• DOCUMENT PASSAGE:
Cloudflare Worker inspects the stream, extracts the JSON envelope. If gap: true, the proxy:

  1. Writes a gap row to Cloudflare D1 (async, non-blocking on user response)
  2. Triggers downstream processing

Additional gap signals combined at proxy:

  • Retrieval max-similarity score below 0.55 threshold
  • User thumbs-down feedback (separate endpoint)

2. Cloudflare D1 schema

CREATE TABLE corpus_gaps (
  gap_id TEXT PRIMARY KEY,
  question_text TEXT,
  question_embedding BLOB,
  scrubbed_summary TEXT,
  compressed_profile TEXT,
  current_chapter_ref TEXT,
  retrieved_chunks_json TEXT,
  retrieval_max_score REAL,
  model_gap_explanation TEXT,
  user_feedback TEXT,
  gap_type TEXT,
  captured_at INTEGER,
  occurrence_count INTEGER DEFAULT 1,
  status TEXT DEFAULT 'new',
  linked_issue_number INTEGER,
  linked_content_pr INTEGER,
  redacted INTEGER DEFAULT 0
);

3. Privacy scrub (permissive)

Light regex scrub at capture:

  • Strip email addresses, phone numbers, URLs, credit-card-shaped strings
  • Raw question text stored in D1 for Craig's reference
  • GitHub issue body uses only scrubbed_summary — a paraphrased version generated by Haiku at gap-capture time

One-click redaction endpoint: any D1 row can be hard-nuked and linked GitHub issue closed.

4. Semantic deduplication

Background worker embeds each new gap question and runs cosine similarity against existing open gaps. If >0.9 similarity → increment occurrence_count on existing gap rather than creating a new row.

5. GitHub issue auto-creation (_tools/corpus_gap_sync.py)

• STATED EXERCISE A: Please rewrite the entries from the line containing "INTRANET (1146, 45)" through the end of the entries, changing "Karriere" to "Jobs" and leaving everything else untouched.

• RECORDS:
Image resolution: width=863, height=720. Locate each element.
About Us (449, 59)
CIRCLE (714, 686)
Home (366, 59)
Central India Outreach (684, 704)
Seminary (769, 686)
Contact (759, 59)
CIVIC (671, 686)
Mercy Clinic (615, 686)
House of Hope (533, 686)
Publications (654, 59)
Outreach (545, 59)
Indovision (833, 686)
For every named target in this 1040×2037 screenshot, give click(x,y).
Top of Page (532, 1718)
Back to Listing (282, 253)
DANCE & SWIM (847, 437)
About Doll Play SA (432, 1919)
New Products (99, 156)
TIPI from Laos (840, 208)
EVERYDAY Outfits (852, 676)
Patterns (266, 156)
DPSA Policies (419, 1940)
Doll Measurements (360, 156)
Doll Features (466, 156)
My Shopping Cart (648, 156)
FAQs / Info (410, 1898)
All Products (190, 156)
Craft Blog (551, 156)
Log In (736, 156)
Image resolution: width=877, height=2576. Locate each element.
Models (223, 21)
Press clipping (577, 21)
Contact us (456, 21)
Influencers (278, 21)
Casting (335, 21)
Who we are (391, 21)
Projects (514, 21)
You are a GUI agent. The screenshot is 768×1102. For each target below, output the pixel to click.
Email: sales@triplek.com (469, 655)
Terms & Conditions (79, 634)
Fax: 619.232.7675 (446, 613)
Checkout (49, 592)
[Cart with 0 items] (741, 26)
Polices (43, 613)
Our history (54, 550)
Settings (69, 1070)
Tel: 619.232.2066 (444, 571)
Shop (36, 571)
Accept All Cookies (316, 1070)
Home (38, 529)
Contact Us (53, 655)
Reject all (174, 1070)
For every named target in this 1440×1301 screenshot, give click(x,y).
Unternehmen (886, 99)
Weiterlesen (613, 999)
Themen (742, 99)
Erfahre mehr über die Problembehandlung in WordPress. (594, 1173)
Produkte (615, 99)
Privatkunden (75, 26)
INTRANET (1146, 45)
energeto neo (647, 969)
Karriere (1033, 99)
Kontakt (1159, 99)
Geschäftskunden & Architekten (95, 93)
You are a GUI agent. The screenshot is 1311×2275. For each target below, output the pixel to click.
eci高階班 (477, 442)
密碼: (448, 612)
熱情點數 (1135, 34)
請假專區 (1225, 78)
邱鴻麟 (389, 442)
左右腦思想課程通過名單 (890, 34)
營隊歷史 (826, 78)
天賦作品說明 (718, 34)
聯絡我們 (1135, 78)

• STATED EXERCISE B: In the corpus gap design notes, which columns of the corpus_gaps table are declared as INTEGER?

• PROBLEM SOLUTION A:
INTRANET (1146, 45)
energeto neo (647, 969)
Jobs (1033, 99)
Kontakt (1159, 99)
Geschäftskunden & Architekten (95, 93)
You are a GUI agent. The screenshot is 1311×2275. For each target below, output the pixel to click.
eci高階班 (477, 442)
密碼: (448, 612)
熱情點數 (1135, 34)
請假專區 (1225, 78)
邱鴻麟 (389, 442)
左右腦思想課程通過名單 (890, 34)
營隊歷史 (826, 78)
天賦作品說明 (718, 34)
聯絡我們 (1135, 78)

• PROBLEM SOLUTION B: captured_at, occurrence_count, linked_issue_number, linked_content_pr, redacted